Guidare una squadra significa prima di tutto avere credibilità. Credo che l'elemento chiave per guidare uomini prima che giocatori è esprimere concetti su cui i ragazzi prendono fiducia. Evitare al minimo gli errori è una chiave per ottenere questa fiducia. Per quello che il mio modo di intendere il "coaching" è capire le difficoltà che affrontano o capire quando stanno per arrivare al limite, significa guidare una squadra.

- Quali sono gli stimoli e le gratificazioni maggiori?

Lo stimolo maggiore di questo mestiere è ottenere la fiducia dal gruppo. È avere la stima dei ragazzi. Quando ciò avviene iniziano ad arrivare anche i risultati che sono qualcosa di più effimero e gratificante sul momento, ma che si sa che è sempre qualcosa che va e viene. Invece, rimane il rapporto con il giocatore, rimane l'emozione che arriva alla gente. 

- Seguire una corretta alimentazione è il primo passo verso una grande performance in campo. Tante volte però non è semplice riuscirci se si soffre di intolleranze alimentari. Le è mai capitato con qualche giocatore?

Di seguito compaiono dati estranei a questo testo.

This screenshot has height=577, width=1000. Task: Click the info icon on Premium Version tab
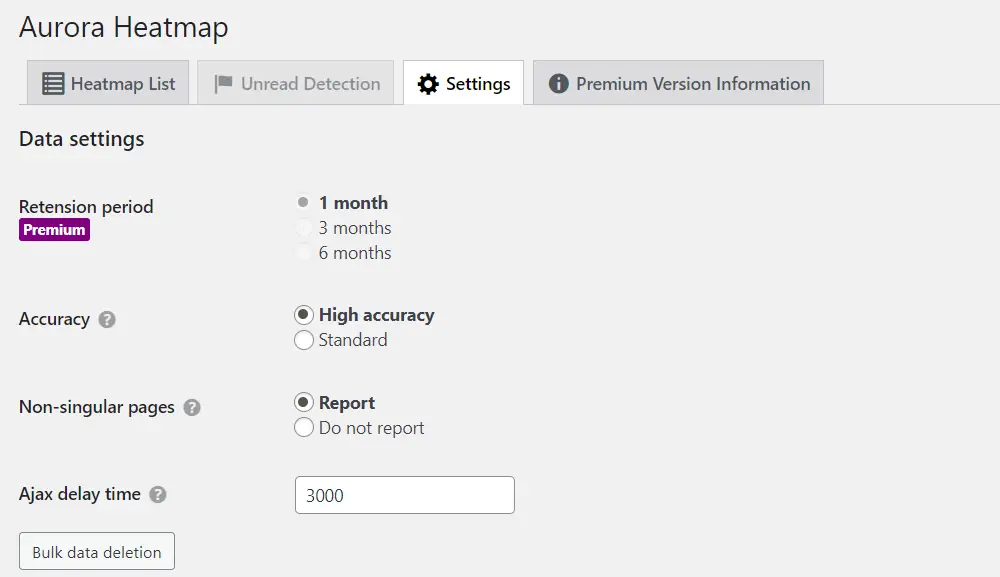click(x=559, y=84)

Come avete risolto? 

Ho sempre avuto la possibilità di collaborare con ottimi team per cui quando qualche giocatore aveva problemi d'alimentazione, dovuto a intolleranze o allergie, non è stato un problema. 

- Che cosa si concede in una pausa caffè? 

Mi piace bere un caffè, magari in compagnia dei miei giocatori anche per condividere un momento di spensieratezza insieme a loro. A volte ci fermiamo alle macchinette Sellmat dopo gli allenamenti, per bere un caffè insieme.